Li X J, Li S H, Sharp A H, Nucifora F C, Schilling G, Lanahan A, Worley P, Snyder S H, Ross C A
Department of Psychiatry, Johns Hopkins University School of Medicine, Baltimore, Maryland 21205, USA.
Nature. 1995 Nov 23;378(6555):398-402. doi: 10.1038/378398a0.
Huntington's disease (HD) is an autosomal dominant neurodegenerative disorder caused by an expanding polyglutamine repeat in the IT15 or huntingtin gene. Although this gene is widely expressed and is required for normal development, the pathology of HD is restricted to the brain, for reasons that remain poorly understood. The huntingtin gene product is expressed at similar levels in patients and controls, and the genetics of the disorder suggest that the expansion of the polyglutamine repeat induces a toxic gain of function, perhaps through interactions with other cellular proteins. Here we report the identification of a protein (huntingtin-associated protein (HAP)-1) that binds to huntingtin. This binding is enhanced by an expanded polyglutamine repeat, the length of which is also known to correlate with the age of disease onset. The HAP-1 protein is enriched in the brain, suggesting a possible basis for the selective brain pathology of HD.

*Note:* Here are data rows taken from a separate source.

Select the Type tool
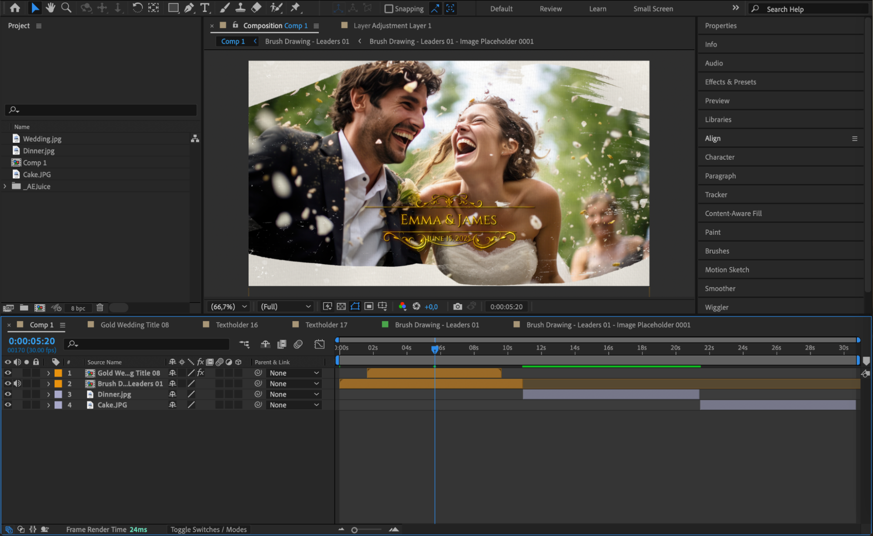This screenshot has height=536, width=873. (204, 8)
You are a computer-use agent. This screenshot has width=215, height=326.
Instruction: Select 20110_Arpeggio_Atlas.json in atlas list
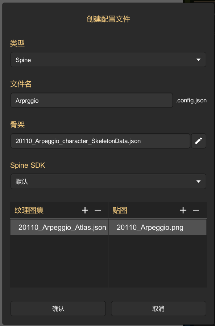59,227
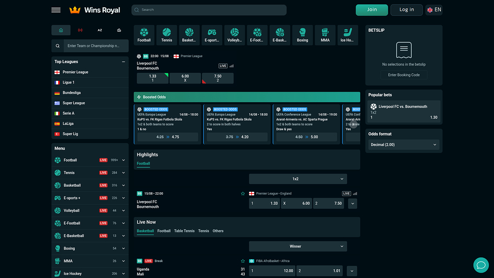Viewport: 494px width, 278px height.
Task: Favorite the Liverpool FC vs Bournemouth match
Action: coord(243,193)
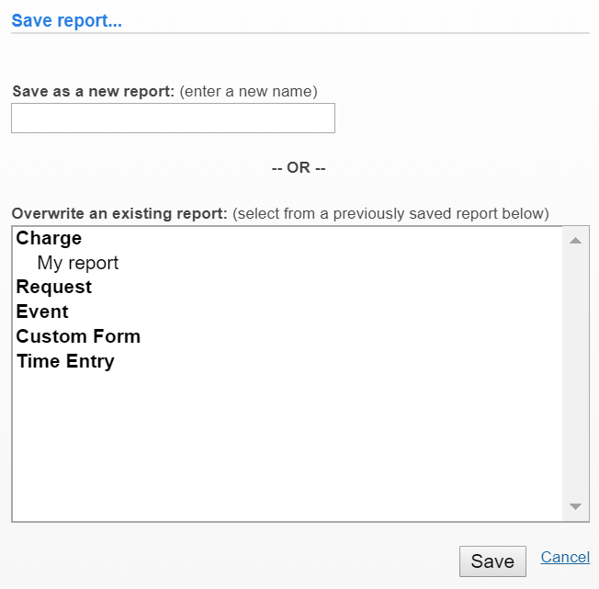Click the list's scroll up arrow
The height and width of the screenshot is (589, 599).
575,241
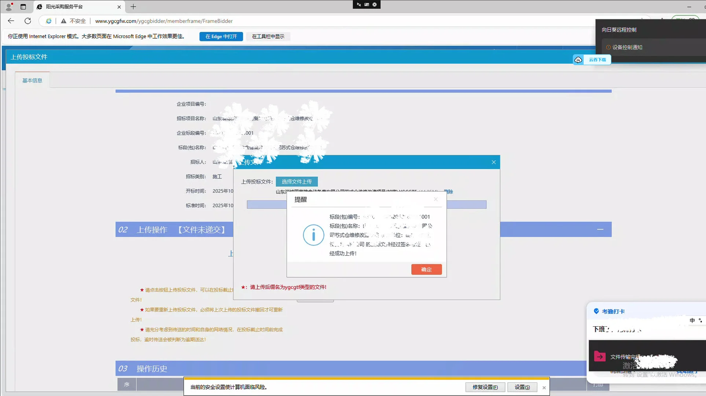The height and width of the screenshot is (396, 706).
Task: Click the cloud download (云吞下载) icon
Action: [578, 60]
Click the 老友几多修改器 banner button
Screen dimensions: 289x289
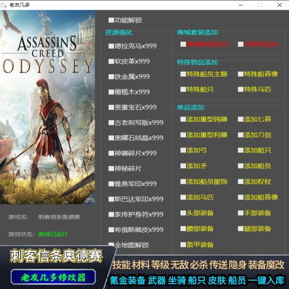53,277
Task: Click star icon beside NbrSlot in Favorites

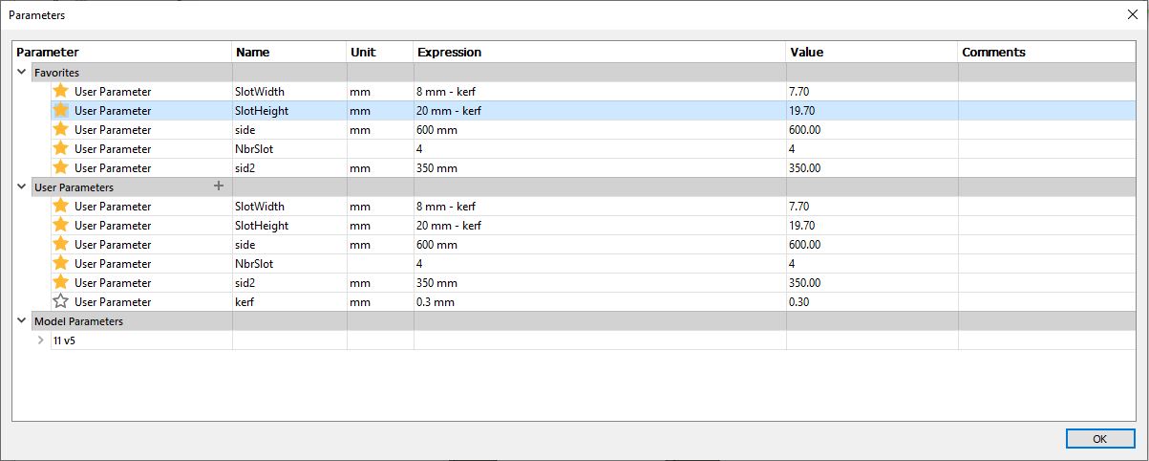Action: (x=61, y=148)
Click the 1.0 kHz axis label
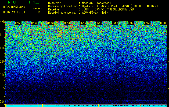Screen dimensions: 169x107 pos(2,48)
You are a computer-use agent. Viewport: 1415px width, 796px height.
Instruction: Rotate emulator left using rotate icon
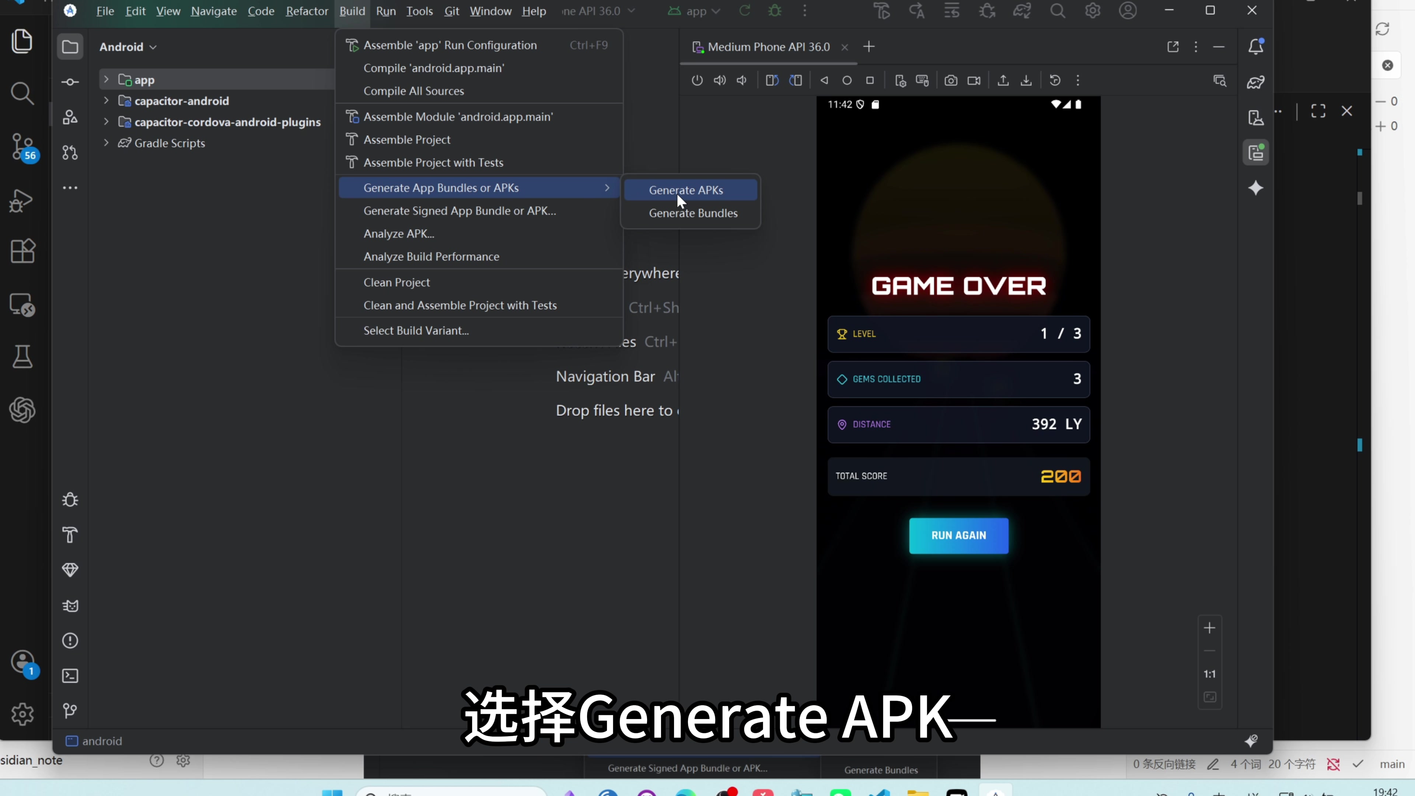(x=772, y=81)
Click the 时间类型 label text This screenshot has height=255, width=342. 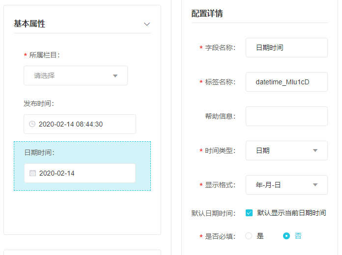[220, 151]
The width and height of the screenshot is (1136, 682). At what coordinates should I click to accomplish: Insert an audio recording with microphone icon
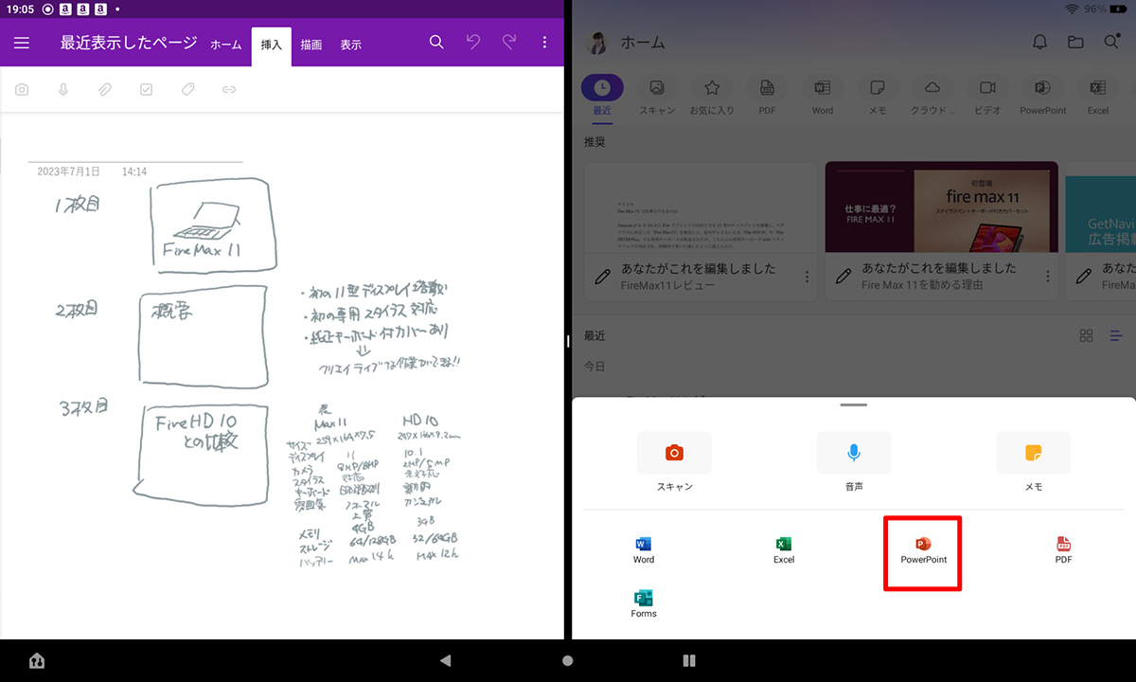[x=63, y=90]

亨廷顿舞蹈症(HD)是一种常染色体显性神经退行性疾病,由IT15基因(亦称亨廷顿基因)中的多聚谷氨酰胺重复序列扩展所致。尽管该基因广泛表达且对正常发育至关重要,但HD的病理变化却局限于大脑,其原因仍知之甚少。亨廷顿基因产物在患者和对照组中的表达水平相似,该疾病的遗传学研究表明,多聚谷氨酰胺重复序列的扩展可能通过与其他细胞蛋白相互作用,导致功能获得性毒性。在此,我们报告了一种与亨廷顿蛋白结合的蛋白(亨廷顿相关蛋白(HAP)-1)的鉴定结果。这种结合因多聚谷氨酰胺重复序列的扩展而增强,而该序列的长度也与疾病发病年龄相关。HAP-1蛋白在大脑中富集,这提示了HD选择性脑病理变化的一个可能原因。